Dan Choi and five other gays and lesbians who were thrown out of the military chained themselves to the White House fence today, demanding that President Obama make good on his promise to end DADT. From GetEQUAL:
"Moments ago, Lt. Dan Choi along with five other lesbian, gay, bisexual and transgender (LGBT) discharged veterans—Capt. Jim Pietrangelo II, Petty Officer Larry Whitt, Petty Officer Autumn Sandeen, Cadet Mara Boyd, and Airman Victor Price—handcuffed themselves to the White House gates to demand that President Obama keep his promise to repeal 'Don’t Ask, Don’t Tell' this year. The vets are concerned about mounting signs that the President is wavering on his promise to push for repeal this year."
Said Choi: “We are handcuffing ourselves to the White House gates once again to demand that President Obama show leadership on repealing ‘Don’t Ask, Don’t Tell.’ If the President were serious about keeping his promise to repeal this year, he would put the repeal language in his Defense Authorization budget. The President gave us an order at the Human Rights Campaign dinner to keep pressure on him and we will continue to return to the White House, in larger numbers, until the President keeps his promise to repeal ‘Don’t Ask, Don’t Tell’ this year.”
The first time Choi chained himself to the fence around the White House it was him and one other vet. This time it's Choi and five other vets. A new phase in the gay rights movement—the era serious civil disobedience era—has arrived. It's time. Last June I proposed a campaign of organized civil disobedience by gay couples focused on the White House:
Here's the idea: one gay or lesbian couple—a couple currently denied their rights under DOMA—shows up at the entrance to the White House grounds. A different couple every day. They ask to speak to the president about DOMA. They're refused. They sit down. They refuse to leave. They're arrested, carried away by the police. Couples would be recruited from all over the country, demonstrating that gay marriage isn't just an issue in liberal California or godless New England, and the media in each couple's home city and state would be notified in advance of their arrest. The occasional famous couple—Rosie and Kelli? Ellen and Portia?—would participate to pull in celeb media. But most of the couples who come to D.C. to get arrested would be average folks. The couples would need support, legal and logistical, and we would need someone to organize media outreach and maintain a website. The website would include a photo and profile of each couple that comes to D.C. to get arrested, collect all the press, and be used to recruit couples willing to travel to D.C. and get arrested.

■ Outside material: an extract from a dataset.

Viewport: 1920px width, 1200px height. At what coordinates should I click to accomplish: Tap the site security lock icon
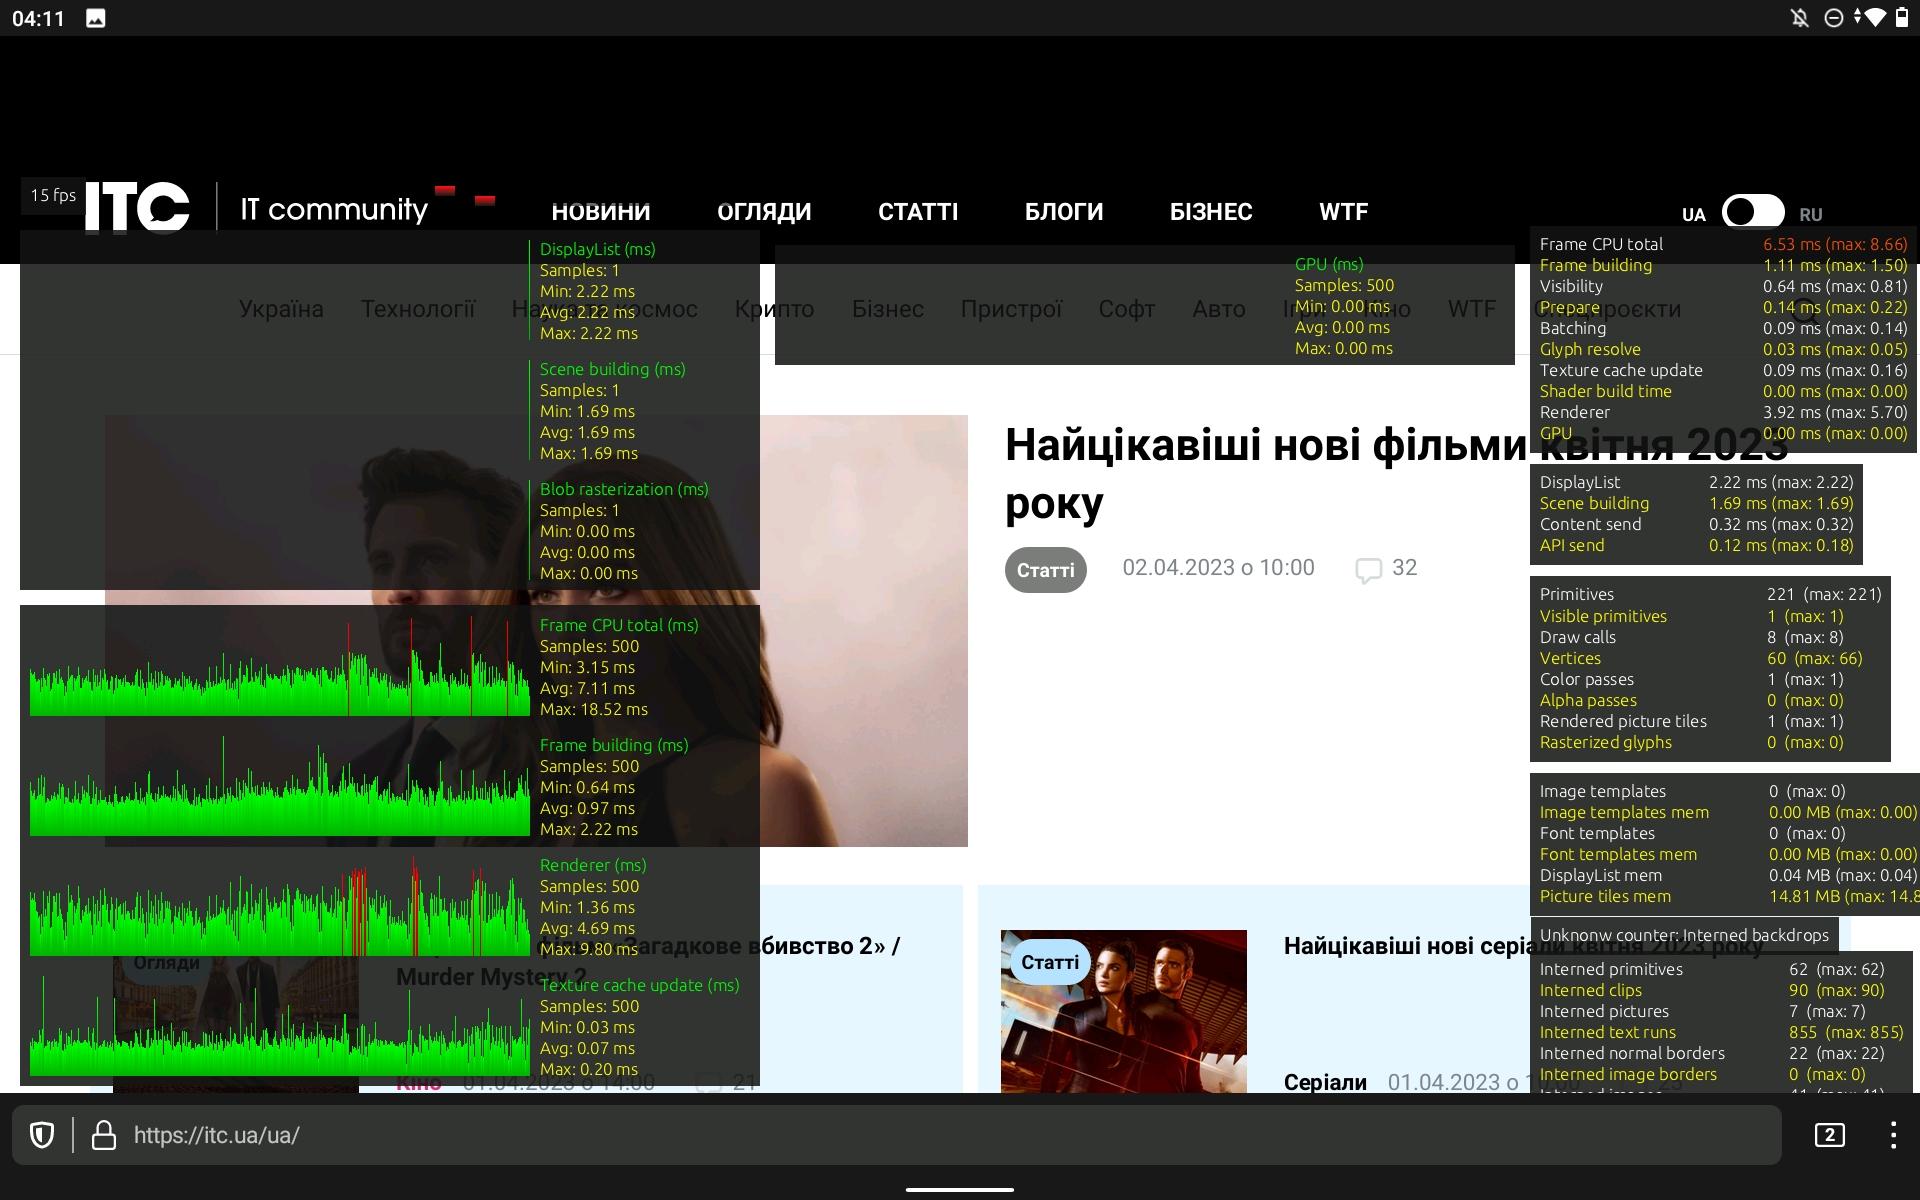point(104,1135)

The action would be small scale—it would be human scale—and it would go on and on and on. It would demonstrate better than another gay march just how seriously we take this issue: we take it seriously that we're willing to travel to D.C. and get arrested. It wouldn't be a one-day event that the White House could ignore or bluff its way through with some lame statement about its "commitment" to ending DOMA. The couples would keep coming. Every day an arrest. Drip, drip, drip. Members of the White House press corps would see couples getting arrested every day on their way to work. Gibbs would be forced to address DOMA on a near-daily basis. The president would be asked about the issue again and again.
My boyfriend—who doesn't do demonstrations (or interviews or photos or anything public)—is so upset about the DOMA brief that he's willing to go to D.C. and get arrested. So am I. We can't be the only couple that feels this way.
We have to make ignoring our demands and breaking their promises—on DADT, ENDA, DOMA—more trouble for our "friends" in the Democratic party and the White House than making good on their promises ever could be.